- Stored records
◆ ◆ ◆ ◆ ◆
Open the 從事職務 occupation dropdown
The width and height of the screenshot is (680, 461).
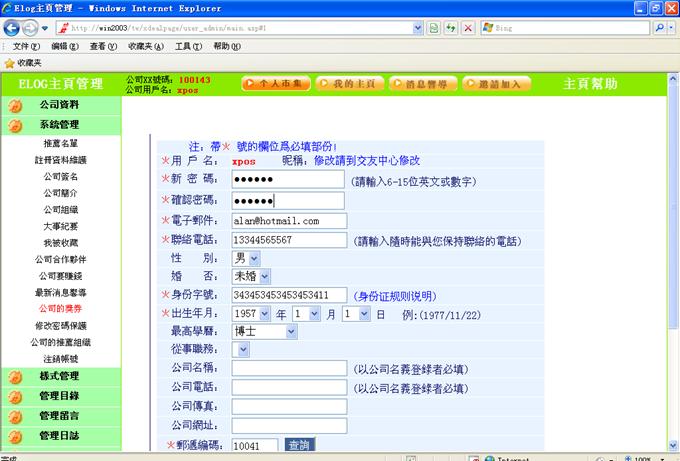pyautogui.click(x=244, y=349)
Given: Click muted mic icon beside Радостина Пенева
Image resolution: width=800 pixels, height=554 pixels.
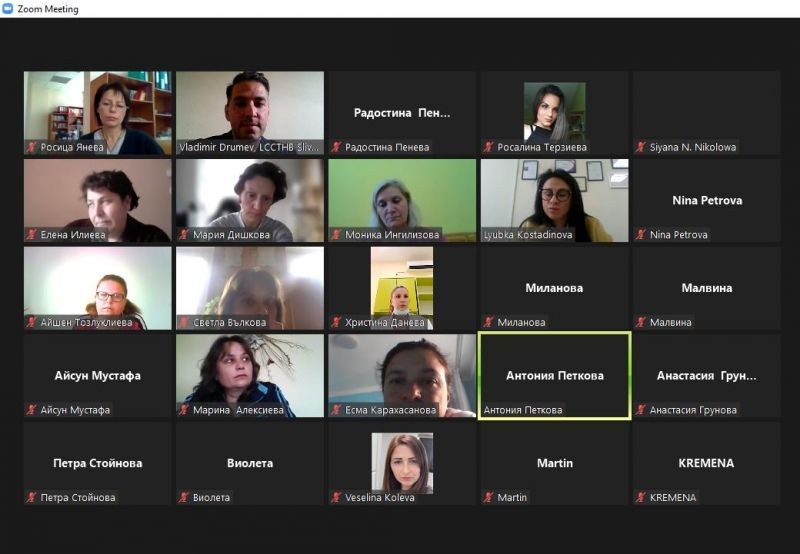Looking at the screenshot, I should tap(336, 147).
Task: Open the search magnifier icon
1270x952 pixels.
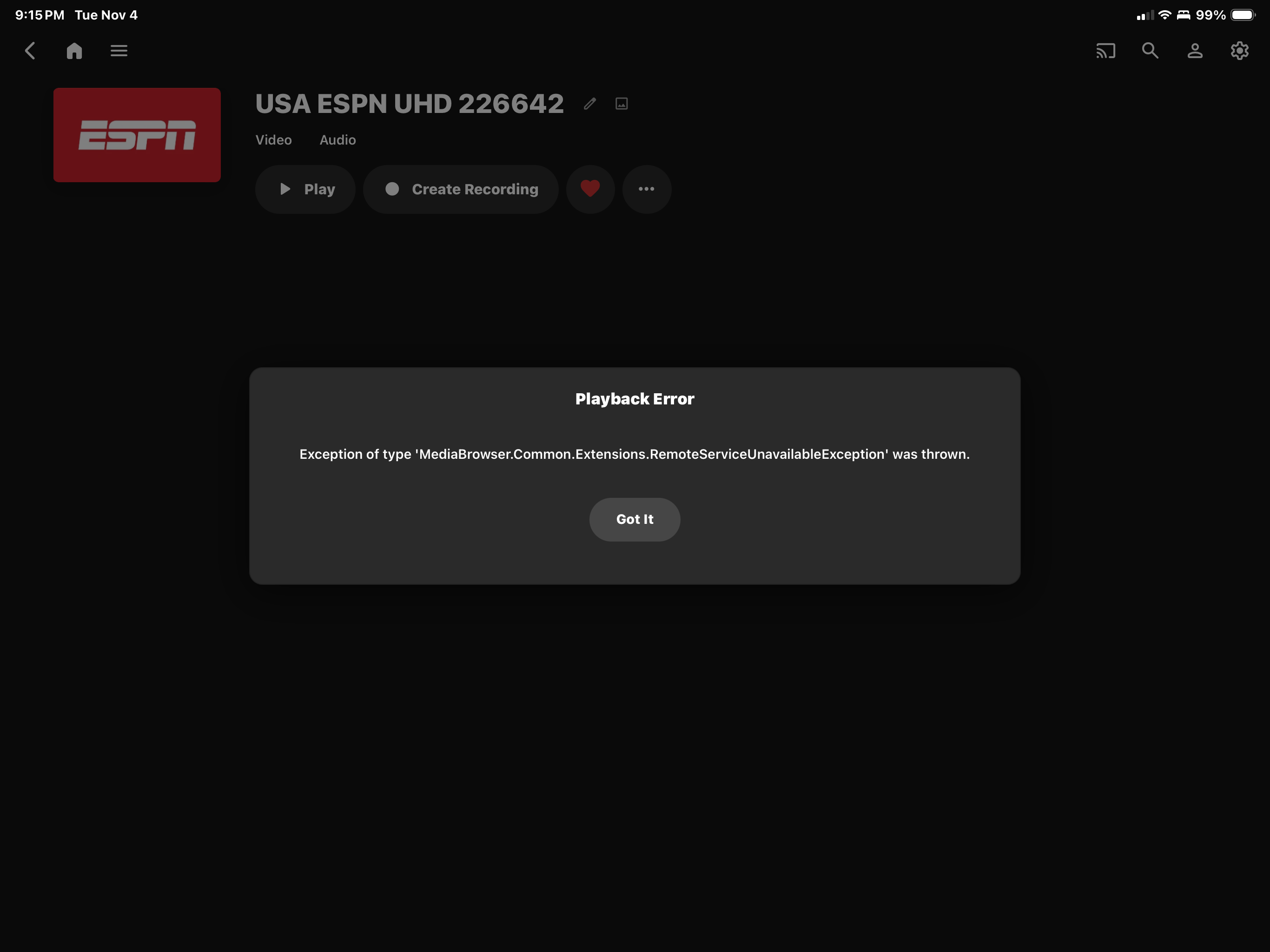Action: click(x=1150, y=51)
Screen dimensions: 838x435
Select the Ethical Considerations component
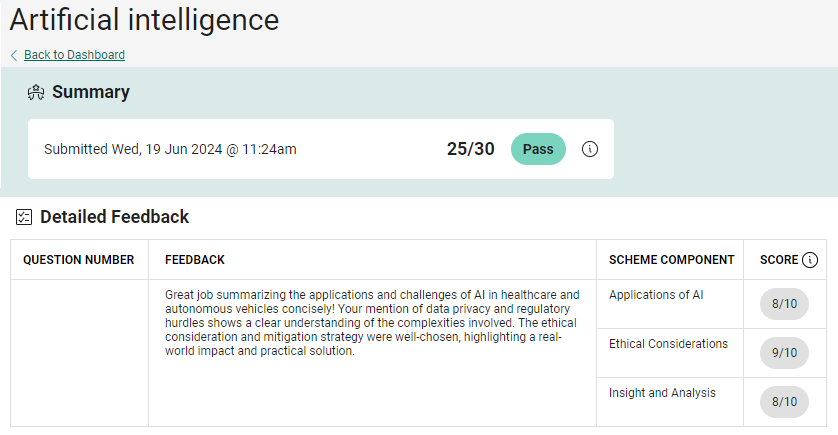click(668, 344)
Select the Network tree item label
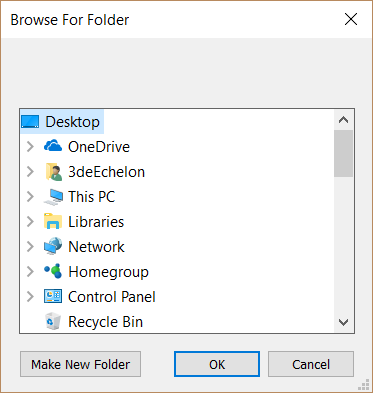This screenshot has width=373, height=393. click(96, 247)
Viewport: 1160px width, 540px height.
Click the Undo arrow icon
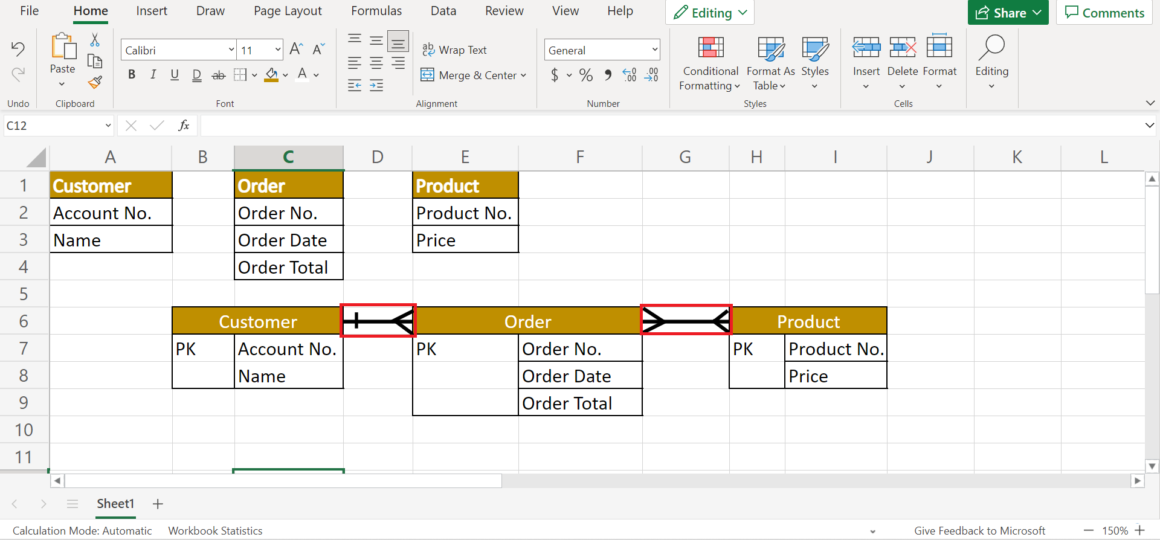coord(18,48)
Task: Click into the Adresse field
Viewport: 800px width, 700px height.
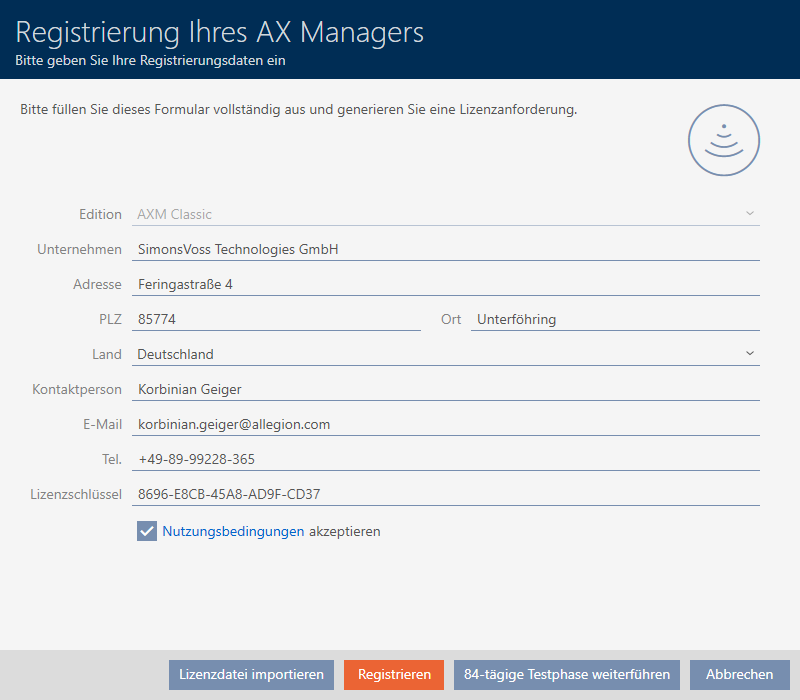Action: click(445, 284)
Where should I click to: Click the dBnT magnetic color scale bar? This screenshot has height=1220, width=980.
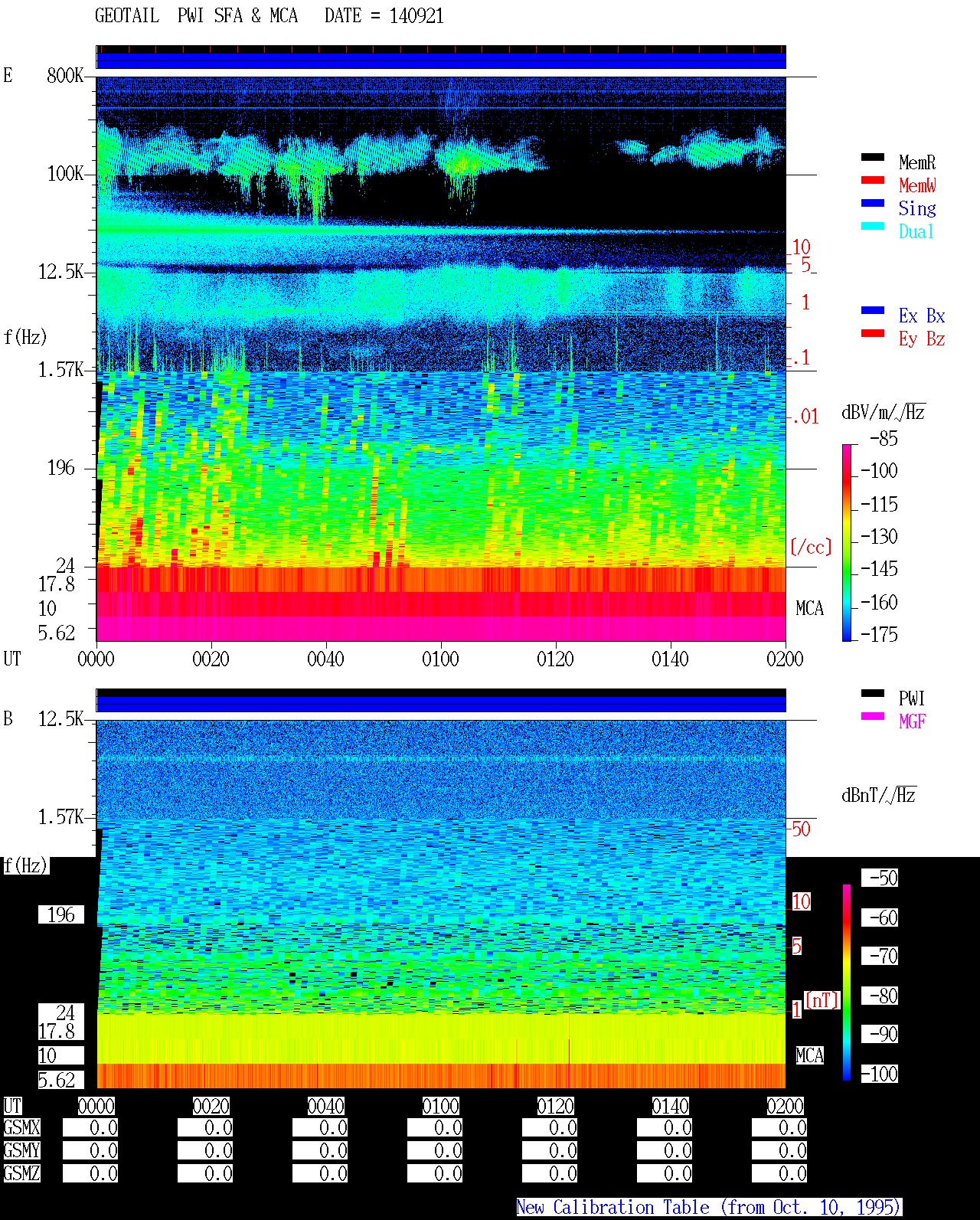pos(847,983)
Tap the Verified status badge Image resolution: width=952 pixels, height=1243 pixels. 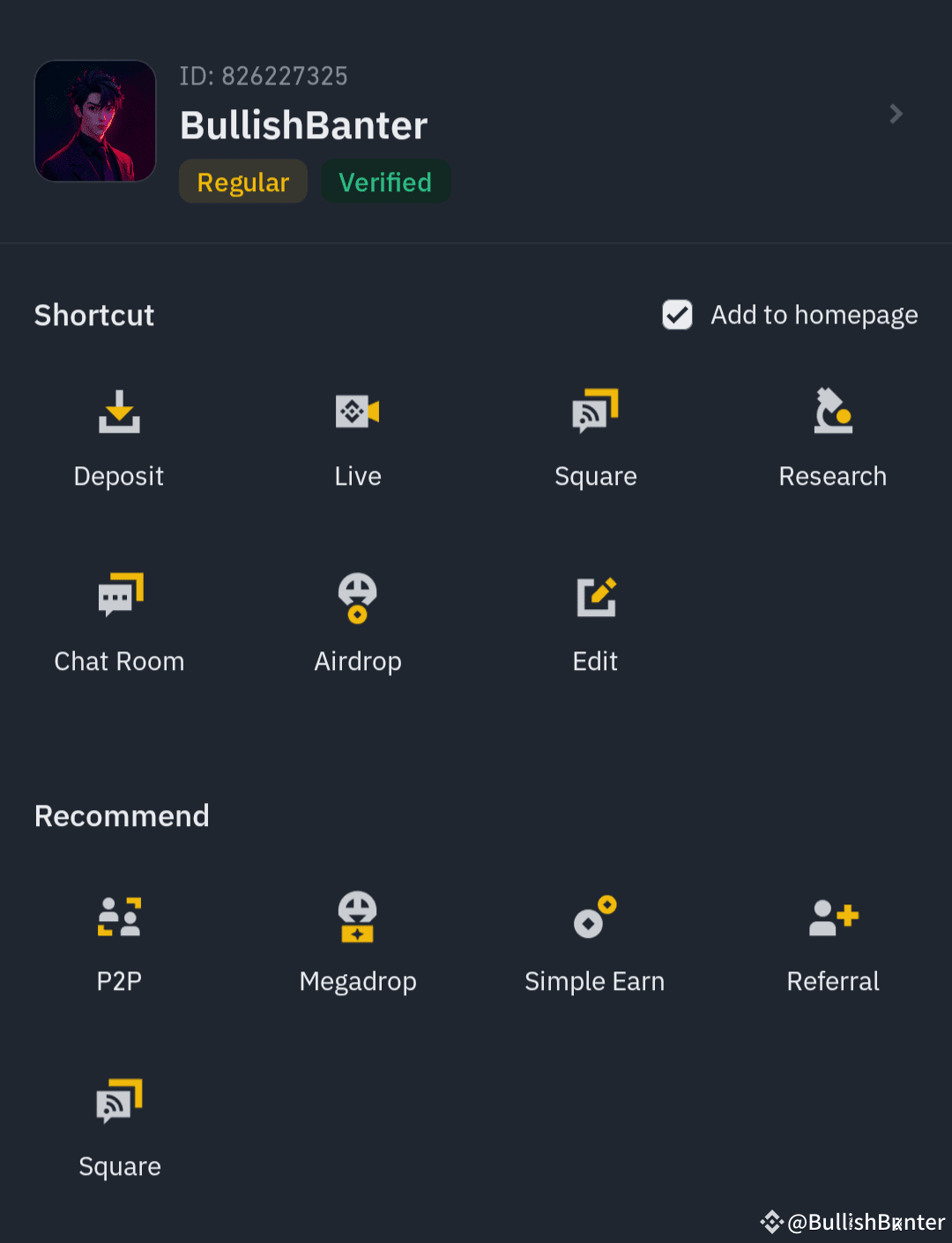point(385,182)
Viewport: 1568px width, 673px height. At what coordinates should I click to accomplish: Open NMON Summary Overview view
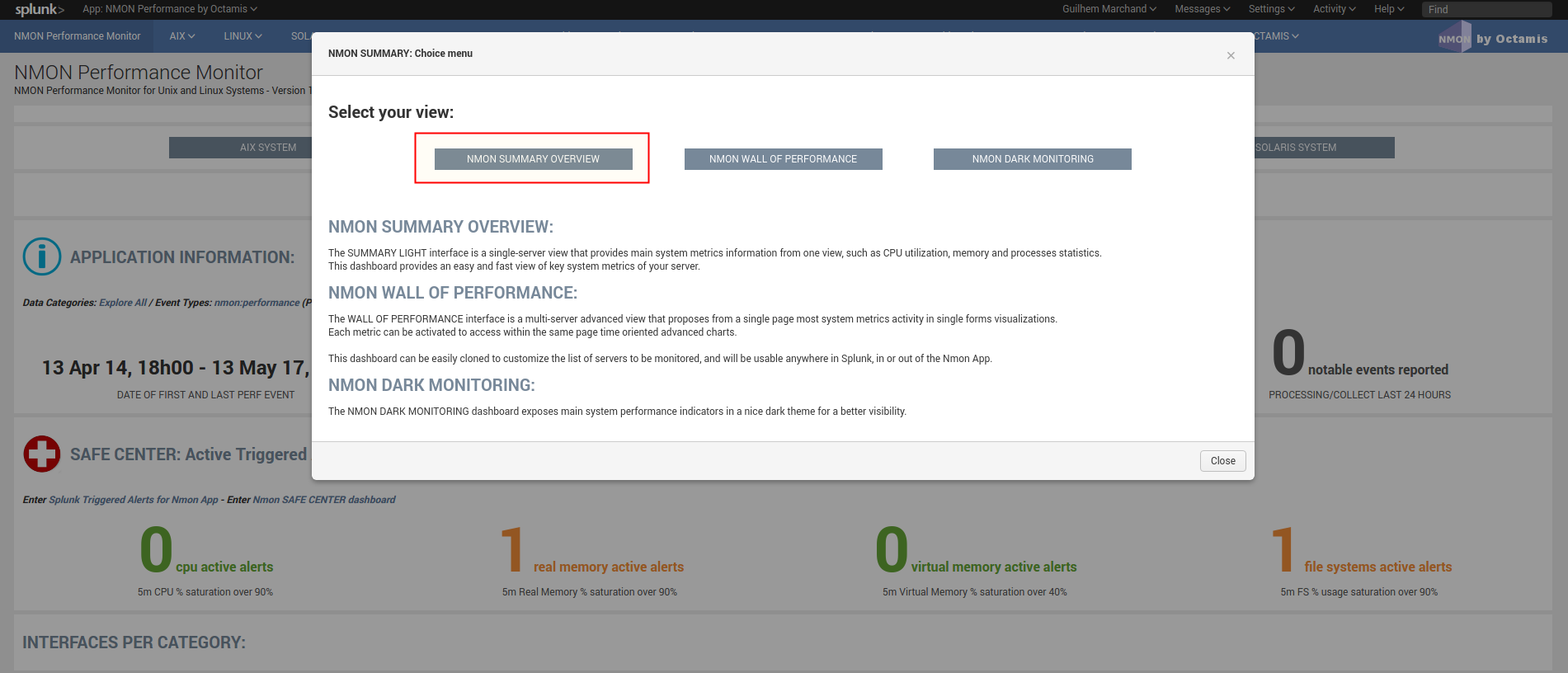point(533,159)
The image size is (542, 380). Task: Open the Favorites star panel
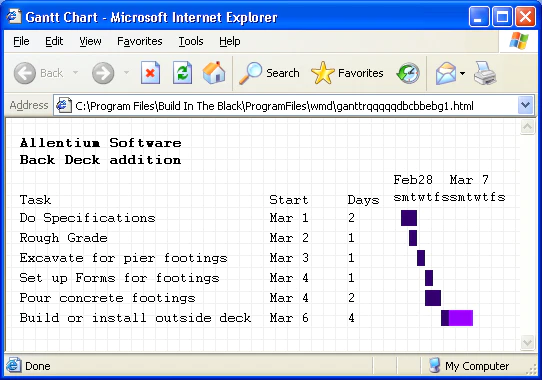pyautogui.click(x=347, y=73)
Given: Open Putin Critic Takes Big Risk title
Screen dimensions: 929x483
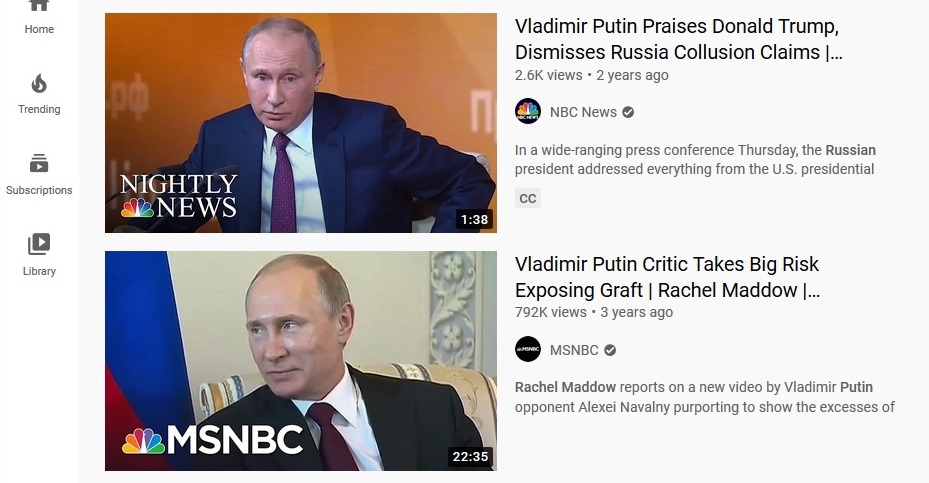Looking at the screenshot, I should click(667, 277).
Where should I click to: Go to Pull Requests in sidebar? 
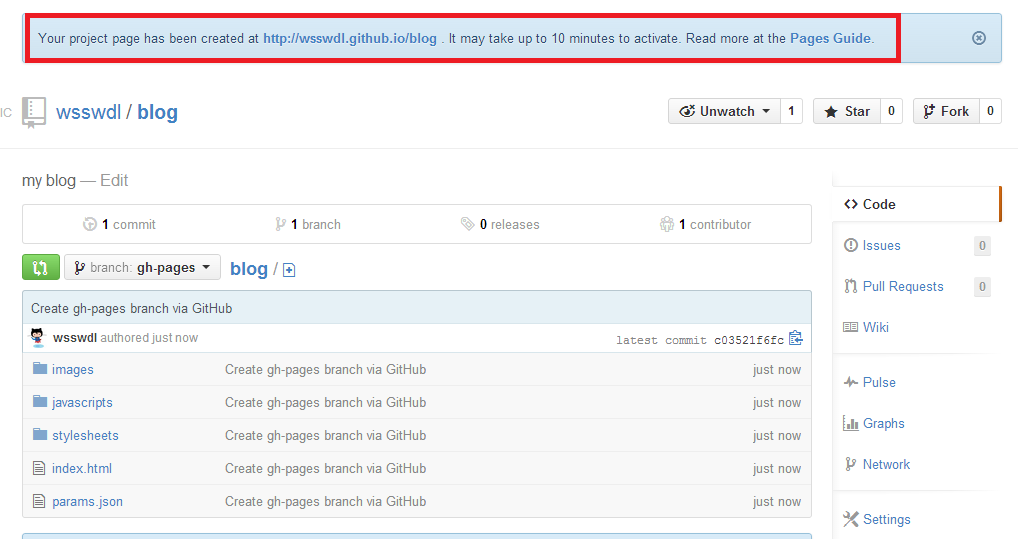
◆ ◆ ◆ ◆ ◆
The answer should consist of all lines from the records above that hold the word "Given".

- WRITTEN RESPONSE
Given: Click muted mic icon beside Радостина Пенева
Given: Open Putin Critic Takes Big Risk title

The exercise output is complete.